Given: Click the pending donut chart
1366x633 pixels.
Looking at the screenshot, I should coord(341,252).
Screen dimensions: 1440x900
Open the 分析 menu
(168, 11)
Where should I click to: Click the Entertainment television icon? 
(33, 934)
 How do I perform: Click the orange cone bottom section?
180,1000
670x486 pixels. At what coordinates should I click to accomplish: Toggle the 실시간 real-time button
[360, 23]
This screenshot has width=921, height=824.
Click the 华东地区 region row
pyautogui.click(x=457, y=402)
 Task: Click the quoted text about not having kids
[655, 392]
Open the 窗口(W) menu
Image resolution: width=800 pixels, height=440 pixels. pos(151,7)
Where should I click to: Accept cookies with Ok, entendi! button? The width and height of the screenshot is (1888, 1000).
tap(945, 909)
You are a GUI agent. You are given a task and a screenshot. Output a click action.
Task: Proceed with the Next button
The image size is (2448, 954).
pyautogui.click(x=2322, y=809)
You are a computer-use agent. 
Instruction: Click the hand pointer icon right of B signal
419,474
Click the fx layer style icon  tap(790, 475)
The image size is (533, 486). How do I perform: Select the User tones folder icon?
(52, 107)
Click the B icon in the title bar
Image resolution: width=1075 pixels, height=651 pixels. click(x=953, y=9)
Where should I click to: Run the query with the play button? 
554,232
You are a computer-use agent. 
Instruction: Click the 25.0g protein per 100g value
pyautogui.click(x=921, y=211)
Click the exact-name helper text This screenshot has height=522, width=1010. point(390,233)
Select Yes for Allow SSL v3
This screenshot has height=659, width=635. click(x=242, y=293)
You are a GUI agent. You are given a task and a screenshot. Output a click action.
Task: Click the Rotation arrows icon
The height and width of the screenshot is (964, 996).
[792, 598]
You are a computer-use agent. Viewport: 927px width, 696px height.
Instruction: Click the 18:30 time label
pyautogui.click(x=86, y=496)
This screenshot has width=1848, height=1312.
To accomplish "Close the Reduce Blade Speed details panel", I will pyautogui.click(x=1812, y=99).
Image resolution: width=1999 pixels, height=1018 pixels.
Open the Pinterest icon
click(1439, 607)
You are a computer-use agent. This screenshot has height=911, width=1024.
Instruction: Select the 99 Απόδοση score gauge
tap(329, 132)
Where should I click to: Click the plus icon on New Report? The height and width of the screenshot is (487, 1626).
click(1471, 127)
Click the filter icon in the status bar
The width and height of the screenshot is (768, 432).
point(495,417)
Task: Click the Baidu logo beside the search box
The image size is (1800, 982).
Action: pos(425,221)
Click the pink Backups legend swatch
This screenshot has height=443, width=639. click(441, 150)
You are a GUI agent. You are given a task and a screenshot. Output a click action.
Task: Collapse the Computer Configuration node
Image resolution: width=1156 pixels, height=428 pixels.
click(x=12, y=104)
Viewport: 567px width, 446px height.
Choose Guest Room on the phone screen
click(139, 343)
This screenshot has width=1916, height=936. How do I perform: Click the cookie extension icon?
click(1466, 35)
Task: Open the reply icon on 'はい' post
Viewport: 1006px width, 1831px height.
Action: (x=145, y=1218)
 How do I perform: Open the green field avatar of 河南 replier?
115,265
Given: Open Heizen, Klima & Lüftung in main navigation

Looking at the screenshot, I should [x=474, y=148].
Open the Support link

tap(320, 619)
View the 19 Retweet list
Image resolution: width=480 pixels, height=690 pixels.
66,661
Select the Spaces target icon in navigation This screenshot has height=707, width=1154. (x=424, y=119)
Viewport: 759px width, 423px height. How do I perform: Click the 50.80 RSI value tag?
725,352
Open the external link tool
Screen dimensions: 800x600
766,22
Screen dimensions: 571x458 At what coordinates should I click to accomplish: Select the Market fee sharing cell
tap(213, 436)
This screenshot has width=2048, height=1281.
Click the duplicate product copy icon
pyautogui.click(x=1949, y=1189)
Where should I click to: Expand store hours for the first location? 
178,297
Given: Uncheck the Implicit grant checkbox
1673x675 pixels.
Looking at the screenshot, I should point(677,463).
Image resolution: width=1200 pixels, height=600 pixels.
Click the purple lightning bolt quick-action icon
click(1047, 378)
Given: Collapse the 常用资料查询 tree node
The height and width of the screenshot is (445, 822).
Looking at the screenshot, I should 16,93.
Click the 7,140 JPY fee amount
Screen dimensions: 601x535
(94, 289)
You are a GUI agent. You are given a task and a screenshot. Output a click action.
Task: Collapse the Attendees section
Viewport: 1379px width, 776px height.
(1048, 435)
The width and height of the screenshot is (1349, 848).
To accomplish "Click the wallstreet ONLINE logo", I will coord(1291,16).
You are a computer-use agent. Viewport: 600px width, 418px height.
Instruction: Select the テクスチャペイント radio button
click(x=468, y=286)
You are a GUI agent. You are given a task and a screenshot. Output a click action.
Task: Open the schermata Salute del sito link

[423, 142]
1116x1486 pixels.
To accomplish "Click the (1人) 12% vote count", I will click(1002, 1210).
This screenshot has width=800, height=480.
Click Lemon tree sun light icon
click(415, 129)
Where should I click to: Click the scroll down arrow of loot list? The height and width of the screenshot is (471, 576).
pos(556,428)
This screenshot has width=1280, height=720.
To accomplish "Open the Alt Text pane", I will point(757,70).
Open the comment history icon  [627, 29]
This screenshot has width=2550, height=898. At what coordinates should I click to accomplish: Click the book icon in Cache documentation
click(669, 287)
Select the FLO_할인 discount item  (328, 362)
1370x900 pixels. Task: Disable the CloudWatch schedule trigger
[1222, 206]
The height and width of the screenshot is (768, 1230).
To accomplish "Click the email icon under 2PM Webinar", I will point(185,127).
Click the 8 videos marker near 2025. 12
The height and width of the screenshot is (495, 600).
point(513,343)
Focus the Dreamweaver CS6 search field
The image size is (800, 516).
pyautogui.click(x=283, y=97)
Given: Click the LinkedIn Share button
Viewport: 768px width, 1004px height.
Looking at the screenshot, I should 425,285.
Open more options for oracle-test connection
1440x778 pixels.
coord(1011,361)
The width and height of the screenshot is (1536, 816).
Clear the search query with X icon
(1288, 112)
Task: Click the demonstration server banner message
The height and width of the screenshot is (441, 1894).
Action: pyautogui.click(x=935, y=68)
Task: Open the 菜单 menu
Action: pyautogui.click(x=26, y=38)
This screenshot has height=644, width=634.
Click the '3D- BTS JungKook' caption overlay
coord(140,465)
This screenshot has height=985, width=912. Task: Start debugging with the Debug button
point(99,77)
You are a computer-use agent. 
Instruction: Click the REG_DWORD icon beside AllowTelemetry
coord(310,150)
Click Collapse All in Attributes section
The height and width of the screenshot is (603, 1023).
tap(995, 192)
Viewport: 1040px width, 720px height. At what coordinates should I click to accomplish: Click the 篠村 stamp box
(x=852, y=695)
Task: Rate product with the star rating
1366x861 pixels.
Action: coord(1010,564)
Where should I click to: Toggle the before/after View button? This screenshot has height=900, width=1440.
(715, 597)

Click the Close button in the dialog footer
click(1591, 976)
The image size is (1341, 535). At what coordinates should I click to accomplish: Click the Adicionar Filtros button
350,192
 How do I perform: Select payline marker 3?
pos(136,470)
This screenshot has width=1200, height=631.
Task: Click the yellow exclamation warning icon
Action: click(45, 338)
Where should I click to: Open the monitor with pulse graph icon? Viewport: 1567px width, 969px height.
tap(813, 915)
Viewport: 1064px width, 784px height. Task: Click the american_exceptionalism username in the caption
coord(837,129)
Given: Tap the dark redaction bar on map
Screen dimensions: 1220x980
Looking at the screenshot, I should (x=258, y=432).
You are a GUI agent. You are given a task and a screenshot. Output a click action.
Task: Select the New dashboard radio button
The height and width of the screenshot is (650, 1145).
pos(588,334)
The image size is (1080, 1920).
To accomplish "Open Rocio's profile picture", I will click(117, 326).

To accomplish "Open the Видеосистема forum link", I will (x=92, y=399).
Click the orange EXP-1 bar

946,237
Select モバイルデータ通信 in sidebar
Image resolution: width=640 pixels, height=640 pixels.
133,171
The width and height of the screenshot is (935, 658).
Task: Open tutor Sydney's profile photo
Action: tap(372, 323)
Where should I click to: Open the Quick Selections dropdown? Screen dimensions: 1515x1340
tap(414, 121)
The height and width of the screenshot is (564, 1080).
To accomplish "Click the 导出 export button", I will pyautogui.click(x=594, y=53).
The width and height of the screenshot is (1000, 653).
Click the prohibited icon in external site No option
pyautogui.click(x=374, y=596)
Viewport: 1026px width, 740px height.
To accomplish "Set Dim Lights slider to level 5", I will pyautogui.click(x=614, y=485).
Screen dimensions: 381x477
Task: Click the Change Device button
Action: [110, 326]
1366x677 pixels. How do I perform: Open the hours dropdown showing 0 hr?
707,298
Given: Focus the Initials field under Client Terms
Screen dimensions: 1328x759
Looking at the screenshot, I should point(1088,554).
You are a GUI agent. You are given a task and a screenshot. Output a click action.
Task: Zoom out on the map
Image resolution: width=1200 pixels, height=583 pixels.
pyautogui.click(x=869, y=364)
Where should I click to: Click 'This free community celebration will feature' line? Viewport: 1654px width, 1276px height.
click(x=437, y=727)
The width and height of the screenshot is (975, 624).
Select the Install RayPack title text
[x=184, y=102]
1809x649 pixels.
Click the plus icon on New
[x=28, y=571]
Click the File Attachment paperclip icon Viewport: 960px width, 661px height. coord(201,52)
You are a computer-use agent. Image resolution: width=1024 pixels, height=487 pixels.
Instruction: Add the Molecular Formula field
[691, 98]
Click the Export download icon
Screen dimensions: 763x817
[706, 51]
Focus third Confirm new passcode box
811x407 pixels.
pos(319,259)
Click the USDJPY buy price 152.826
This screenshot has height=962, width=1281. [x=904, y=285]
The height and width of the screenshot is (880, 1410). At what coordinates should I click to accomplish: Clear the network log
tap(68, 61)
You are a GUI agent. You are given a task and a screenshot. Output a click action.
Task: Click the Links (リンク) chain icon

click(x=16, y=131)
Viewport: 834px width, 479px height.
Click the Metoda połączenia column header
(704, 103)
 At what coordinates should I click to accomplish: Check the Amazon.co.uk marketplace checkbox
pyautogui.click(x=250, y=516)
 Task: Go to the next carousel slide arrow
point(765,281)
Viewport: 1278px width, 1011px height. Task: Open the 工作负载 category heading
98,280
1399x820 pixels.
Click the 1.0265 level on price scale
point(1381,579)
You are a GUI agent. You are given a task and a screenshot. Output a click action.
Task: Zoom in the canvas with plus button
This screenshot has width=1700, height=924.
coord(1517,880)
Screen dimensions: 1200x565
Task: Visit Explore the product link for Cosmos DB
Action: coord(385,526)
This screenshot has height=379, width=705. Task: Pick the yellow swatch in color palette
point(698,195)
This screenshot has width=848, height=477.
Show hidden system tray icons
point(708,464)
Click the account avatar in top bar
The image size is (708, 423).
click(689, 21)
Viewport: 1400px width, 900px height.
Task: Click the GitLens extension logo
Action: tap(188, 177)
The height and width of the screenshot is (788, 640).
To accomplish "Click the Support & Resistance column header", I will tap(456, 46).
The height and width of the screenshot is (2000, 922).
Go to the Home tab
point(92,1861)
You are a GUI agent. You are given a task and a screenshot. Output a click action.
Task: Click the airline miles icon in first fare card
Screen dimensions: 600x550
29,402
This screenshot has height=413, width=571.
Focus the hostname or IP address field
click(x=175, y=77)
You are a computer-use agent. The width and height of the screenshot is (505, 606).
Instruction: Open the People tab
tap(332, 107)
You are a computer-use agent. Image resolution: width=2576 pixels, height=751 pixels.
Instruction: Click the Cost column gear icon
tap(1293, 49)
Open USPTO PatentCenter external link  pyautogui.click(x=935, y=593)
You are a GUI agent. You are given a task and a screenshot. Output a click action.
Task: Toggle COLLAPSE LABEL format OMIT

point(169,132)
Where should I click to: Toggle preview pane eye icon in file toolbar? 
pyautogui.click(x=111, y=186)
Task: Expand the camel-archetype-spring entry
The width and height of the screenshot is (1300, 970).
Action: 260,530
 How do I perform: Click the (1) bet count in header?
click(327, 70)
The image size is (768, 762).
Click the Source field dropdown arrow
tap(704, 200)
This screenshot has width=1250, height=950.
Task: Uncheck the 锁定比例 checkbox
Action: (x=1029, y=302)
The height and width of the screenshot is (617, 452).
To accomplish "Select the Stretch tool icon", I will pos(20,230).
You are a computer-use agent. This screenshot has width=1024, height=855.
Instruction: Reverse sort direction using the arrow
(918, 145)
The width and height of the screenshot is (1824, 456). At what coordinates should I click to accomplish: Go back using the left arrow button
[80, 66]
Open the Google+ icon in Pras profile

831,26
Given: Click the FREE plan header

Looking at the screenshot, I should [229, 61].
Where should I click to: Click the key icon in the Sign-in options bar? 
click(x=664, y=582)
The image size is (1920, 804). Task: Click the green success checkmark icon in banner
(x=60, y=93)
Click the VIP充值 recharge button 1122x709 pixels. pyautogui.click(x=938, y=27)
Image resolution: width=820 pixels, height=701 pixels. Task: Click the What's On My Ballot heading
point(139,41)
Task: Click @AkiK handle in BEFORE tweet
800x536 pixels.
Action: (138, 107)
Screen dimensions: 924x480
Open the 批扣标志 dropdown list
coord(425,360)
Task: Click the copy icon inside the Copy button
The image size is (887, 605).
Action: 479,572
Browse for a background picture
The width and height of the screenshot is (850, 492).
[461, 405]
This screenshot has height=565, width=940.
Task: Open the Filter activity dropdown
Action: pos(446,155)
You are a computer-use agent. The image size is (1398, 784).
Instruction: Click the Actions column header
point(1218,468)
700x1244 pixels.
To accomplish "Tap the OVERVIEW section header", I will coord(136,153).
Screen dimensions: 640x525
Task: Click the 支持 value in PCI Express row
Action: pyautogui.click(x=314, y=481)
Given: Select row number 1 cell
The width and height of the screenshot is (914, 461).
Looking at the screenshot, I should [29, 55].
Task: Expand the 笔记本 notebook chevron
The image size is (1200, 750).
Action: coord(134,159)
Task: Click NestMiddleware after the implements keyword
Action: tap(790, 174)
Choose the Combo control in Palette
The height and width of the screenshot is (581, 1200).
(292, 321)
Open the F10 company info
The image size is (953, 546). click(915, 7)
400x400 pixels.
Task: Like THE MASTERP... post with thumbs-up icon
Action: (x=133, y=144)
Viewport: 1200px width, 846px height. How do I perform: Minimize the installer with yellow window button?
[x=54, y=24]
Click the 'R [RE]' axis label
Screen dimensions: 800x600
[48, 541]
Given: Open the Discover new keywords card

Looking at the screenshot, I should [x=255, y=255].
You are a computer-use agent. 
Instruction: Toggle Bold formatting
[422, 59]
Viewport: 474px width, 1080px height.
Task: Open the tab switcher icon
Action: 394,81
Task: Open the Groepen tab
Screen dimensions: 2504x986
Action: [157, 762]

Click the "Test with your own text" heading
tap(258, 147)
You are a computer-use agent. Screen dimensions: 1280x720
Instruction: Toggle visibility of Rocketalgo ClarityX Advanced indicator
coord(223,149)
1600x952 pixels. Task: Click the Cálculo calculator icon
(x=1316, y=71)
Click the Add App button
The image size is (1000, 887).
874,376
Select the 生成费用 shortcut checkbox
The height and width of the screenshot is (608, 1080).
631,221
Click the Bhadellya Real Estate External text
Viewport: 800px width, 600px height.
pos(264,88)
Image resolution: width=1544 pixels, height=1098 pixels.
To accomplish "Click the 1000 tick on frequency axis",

◆ ◆ ◆ ◆ ◆ ◆ ◆

> **ACTIVITY**
With "Zoom" as the string to find, copy every line of the records that holds it.

> **ANSWER BELOW**
Task: Zoom out on the map
Task: Zoom in the canvas with plus button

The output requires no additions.